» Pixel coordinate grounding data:
▬▬▬▬▬▬▬▬▬▬

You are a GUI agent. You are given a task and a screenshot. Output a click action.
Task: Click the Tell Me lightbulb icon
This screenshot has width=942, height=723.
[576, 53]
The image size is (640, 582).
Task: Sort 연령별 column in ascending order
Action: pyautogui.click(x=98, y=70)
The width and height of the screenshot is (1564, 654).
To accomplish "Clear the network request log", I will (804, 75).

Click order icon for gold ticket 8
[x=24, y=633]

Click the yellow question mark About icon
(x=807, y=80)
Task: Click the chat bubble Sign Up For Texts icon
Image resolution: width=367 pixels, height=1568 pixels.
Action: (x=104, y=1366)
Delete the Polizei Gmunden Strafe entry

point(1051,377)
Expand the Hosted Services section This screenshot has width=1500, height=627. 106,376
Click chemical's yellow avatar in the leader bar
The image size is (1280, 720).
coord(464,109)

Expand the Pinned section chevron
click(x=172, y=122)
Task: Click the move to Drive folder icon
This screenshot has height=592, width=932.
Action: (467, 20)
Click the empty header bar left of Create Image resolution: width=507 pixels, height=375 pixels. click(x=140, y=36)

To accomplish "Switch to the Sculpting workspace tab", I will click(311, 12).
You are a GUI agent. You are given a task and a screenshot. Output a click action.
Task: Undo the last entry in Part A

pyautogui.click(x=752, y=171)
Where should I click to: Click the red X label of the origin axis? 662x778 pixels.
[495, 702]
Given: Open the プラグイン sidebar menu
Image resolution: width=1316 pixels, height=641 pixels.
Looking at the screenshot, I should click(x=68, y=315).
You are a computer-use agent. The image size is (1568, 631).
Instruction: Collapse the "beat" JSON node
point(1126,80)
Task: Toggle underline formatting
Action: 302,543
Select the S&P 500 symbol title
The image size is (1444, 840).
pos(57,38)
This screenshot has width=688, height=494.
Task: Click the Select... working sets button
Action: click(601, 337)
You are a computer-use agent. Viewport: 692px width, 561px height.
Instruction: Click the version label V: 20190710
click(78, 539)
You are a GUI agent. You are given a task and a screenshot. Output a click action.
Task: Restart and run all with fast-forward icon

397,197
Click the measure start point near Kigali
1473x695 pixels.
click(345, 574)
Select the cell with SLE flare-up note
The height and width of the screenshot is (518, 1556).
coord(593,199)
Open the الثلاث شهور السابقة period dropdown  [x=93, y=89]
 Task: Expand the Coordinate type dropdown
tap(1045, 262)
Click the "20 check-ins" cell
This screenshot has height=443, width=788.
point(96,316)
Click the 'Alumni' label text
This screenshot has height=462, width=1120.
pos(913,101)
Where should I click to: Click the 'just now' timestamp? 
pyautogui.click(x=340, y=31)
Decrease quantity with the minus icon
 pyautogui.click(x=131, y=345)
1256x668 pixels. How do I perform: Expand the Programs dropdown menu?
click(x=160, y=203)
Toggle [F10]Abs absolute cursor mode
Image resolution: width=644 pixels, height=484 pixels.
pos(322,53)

▬▬▬▬▬▬▬▬▬▬

» What is being asked: The data must be retyped in full, exactly as it reads.

» Solution for this exercise:
You are a GUI agent. You are given a task and a screenshot. Output a click action.
Task: Click the Tell Me lightbulb icon
This screenshot has width=942, height=723.
[576, 53]
The image size is (640, 582).
Task: Sort 연령별 column in ascending order
Action: pyautogui.click(x=98, y=70)
The width and height of the screenshot is (1564, 654).
To accomplish "Clear the network request log", I will (804, 75).

Click order icon for gold ticket 8
[x=24, y=633]

Click the yellow question mark About icon
(x=807, y=80)
Task: Click the chat bubble Sign Up For Texts icon
Image resolution: width=367 pixels, height=1568 pixels.
Action: (x=104, y=1366)
Delete the Polizei Gmunden Strafe entry

point(1051,377)
Expand the Hosted Services section This screenshot has width=1500, height=627. 106,376
Click chemical's yellow avatar in the leader bar
The image size is (1280, 720).
coord(464,109)

Expand the Pinned section chevron
click(x=172, y=122)
Task: Click the move to Drive folder icon
This screenshot has height=592, width=932.
Action: (467, 20)
Click the empty header bar left of Create Image resolution: width=507 pixels, height=375 pixels. click(x=140, y=36)

To accomplish "Switch to the Sculpting workspace tab", I will click(311, 12).
You are a GUI agent. You are given a task and a screenshot. Output a click action.
Task: Undo the last entry in Part A

pyautogui.click(x=752, y=171)
Where should I click to: Click the red X label of the origin axis? 662x778 pixels.
[495, 702]
Given: Open the プラグイン sidebar menu
Image resolution: width=1316 pixels, height=641 pixels.
Looking at the screenshot, I should click(x=68, y=315).
You are a computer-use agent. The image size is (1568, 631).
Instruction: Collapse the "beat" JSON node
point(1126,80)
Task: Toggle underline formatting
Action: 302,543
Select the S&P 500 symbol title
The image size is (1444, 840).
pos(57,38)
This screenshot has width=688, height=494.
Task: Click the Select... working sets button
Action: click(601, 337)
You are a computer-use agent. Viewport: 692px width, 561px height.
Instruction: Click the version label V: 20190710
click(78, 539)
You are a GUI agent. You are given a task and a screenshot. Output a click action.
Task: Restart and run all with fast-forward icon

397,197
Click the measure start point near Kigali
1473x695 pixels.
click(345, 574)
Select the cell with SLE flare-up note
The height and width of the screenshot is (518, 1556).
coord(593,199)
Open the الثلاث شهور السابقة period dropdown  [x=93, y=89]
 Task: Expand the Coordinate type dropdown
tap(1045, 262)
Click the "20 check-ins" cell
This screenshot has height=443, width=788.
point(96,316)
Click the 'Alumni' label text
This screenshot has height=462, width=1120.
pos(913,101)
Where should I click to: Click the 'just now' timestamp? 
pyautogui.click(x=340, y=31)
Decrease quantity with the minus icon
 pyautogui.click(x=131, y=345)
1256x668 pixels. How do I perform: Expand the Programs dropdown menu?
click(x=160, y=203)
Toggle [F10]Abs absolute cursor mode
Image resolution: width=644 pixels, height=484 pixels.
pos(322,53)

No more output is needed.